Research Projects
Estimating temperature and precipitation uncertainties with quantile neural networks
The climate system is highly chaotic and unpredictable. As a result, a significant portion of climate science research focuses on constraining climate uncertainties under changing conditions. In light of these uncertainties, we propose a data-driven probabilistic technique, a type of quantile neural network, for quantifying uncertainties that requires few assumptions and has a straightforward implementation. Using a synthetic dataset, we demonstrate the advantages of this quantile neural network over field-standard baselines that make stronger assumptions, such as linear relationships between inputs and outputs and normally distributed uncertainties. We then apply this technique to weather station temperature data and satellite observations of precipitation, finding that daily maximum temperatures are well described by nonlinear relationships with normally distributed uncertainties, whereas precipitation depends significantly nonlinearly on the model inputs and exhibits non-normal statistics. This work shows how quantile neural networks can be easily implemented to gain a more accurate representation of uncertainties in the geosciences.
Learning efficient forecasts for regional sea surface height dynamics
Sea surface height forecasts are impacted by many different sources of uncertainty due to the highly nonlinear and chaotic dynamics of the climate system. Thus, many different approaches are commonly taken to develop forecasts, ranging from coupled-model physics simulations to data-driven approaches trained on observational products. Over the past few decades, Linear Inverse Modeling (LIM) has become an eminent statistical technique for building forecasts in the climate sciences, at times producing forecasts that can outperform numerical simulations.
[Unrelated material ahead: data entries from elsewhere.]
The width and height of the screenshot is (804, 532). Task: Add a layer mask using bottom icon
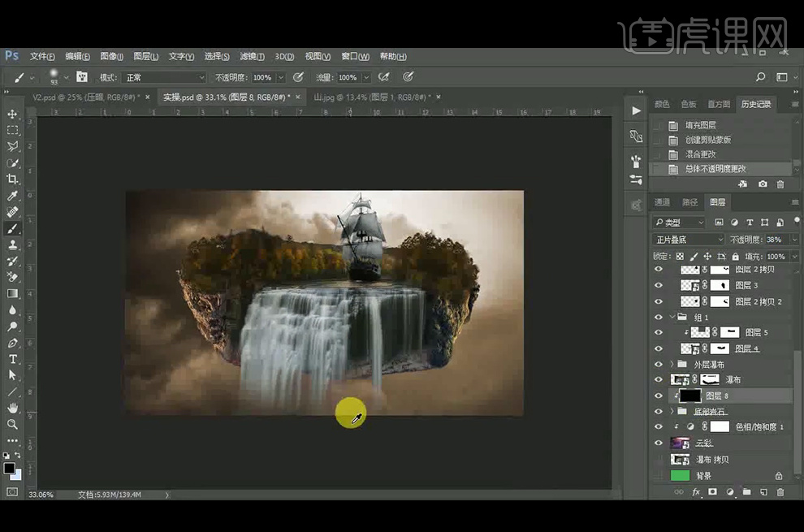(713, 492)
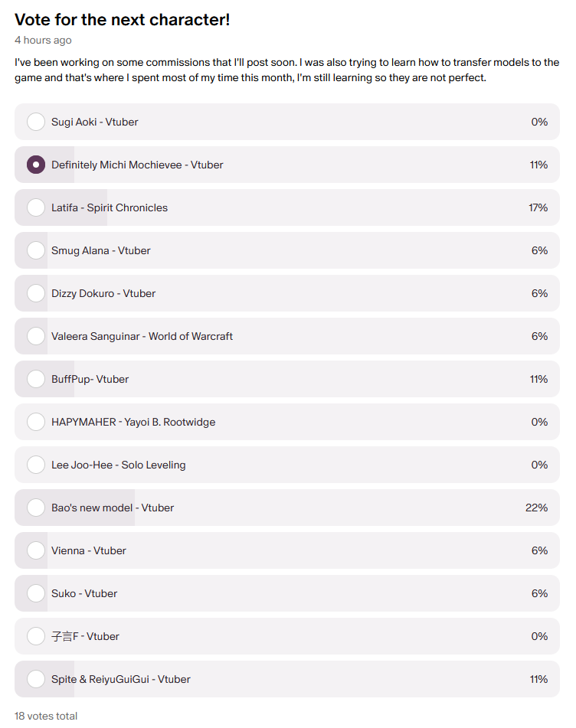This screenshot has height=728, width=576.
Task: Click the 'Vote for the next character!' title
Action: pyautogui.click(x=122, y=20)
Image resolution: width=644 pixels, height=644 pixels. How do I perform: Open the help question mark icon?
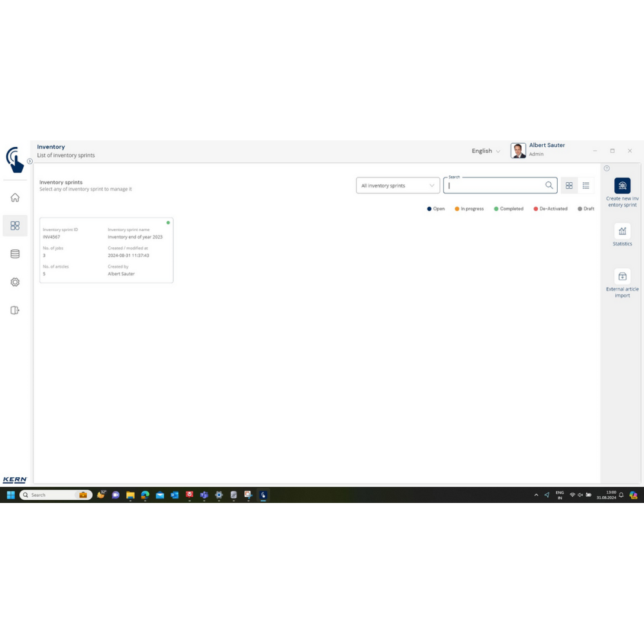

However, it assumes that the modeled system is described by linear dynamics, an often strong assumption for the chaotic and complex climate system.
In this study, we leverage the theory of non-linear dynamical systems (Koopman operator theory) to develop better forecasts than LIM. We train a Convolutional Neural Network (CNN) autoencoder with a dynamical propagator in the latent space (a “Koopman Autoencoder”) to produce regional sea surface height forecasts. This approach exploits both practical and theoretical limitations of LIM. First, learning the timestepping and dimensionality reduction simultaneously results in better forecasts than with LIM, where dimensionality reduction and propagation are learned sequentially. Thus, the dimensionality reduction is performed in a way that is explicitly advantageous for forecasting. Second, our CNN autoencoder transforms the representation of high-dimensional, nonlinear dynamics into a low-dimensional latent space with linearized dynamics. This makes our model more interpretable. The Koopman autoencoder results in forecast performance gains of 5-10% over linear inverse models using models of similar complexity.
Identifying sources of sea level predictability using uncertainty permitting machine learning with explainable AI
Reliable sea level forecasts on daily-to-seasonal timescales (1–180 days) are hindered by numerous sources of uncertainty from both the atmosphere and ocean. This time horizon is notoriously challenging for forecasting, as predictability from the atmosphere is lost but longer-term sources of predictability from the ocean have yet to emerge. Nevertheless, the daily-to-seasonal time horizon is critical for municipalities to mitigate potential damages from high-tide tide flooding.
One approach to improving forecasts on this time horizon is to focus on intial conditions which can extend predictability horizons. Identifying these initial conditions which are inherently more predictable can allow forecasts to be made on time horizons that would not normally be considered. In this study, we leverage mean-variance estimation networks to identify state-dependent sources of predictability for sea level using the Community Earth System Model (CESM2) Large Ensemble dataset (LENS2). Using these uncertainty-quantifying neural networks and interpretable machine learning procedures (Explainable AI), we examine how the dominant drivers of predictability change over a range of different forecast leads at a variety of locations. For instance, while local persistence drives dynamic sea level predictability at Guam (14°N, 145°E) on shorter forecast lead times, as the forecast lead is extended to seasonal timescales, propagating Rossby waves emerge as a dominant source of predictability. This study shows how uncertainty-quantifying machine learning can be used to help identify sources of predictability on a range of forecasting leads and could help improve forecasts crucial to administrators.
Exploring the nonstationarity of sea level probability distributions
Changes in the shape of the probability distribution of geophysical variables can significantly impact the occurrence of extremes. Therefore, understanding and quantifying these changes is paramount to understanding changing risks under rising seas. In this collaboration, we propose a theoretical framework for quantifying changes in probability distributions, modifying an approach by McKinnon and Rhines (2016) to improve interpretability.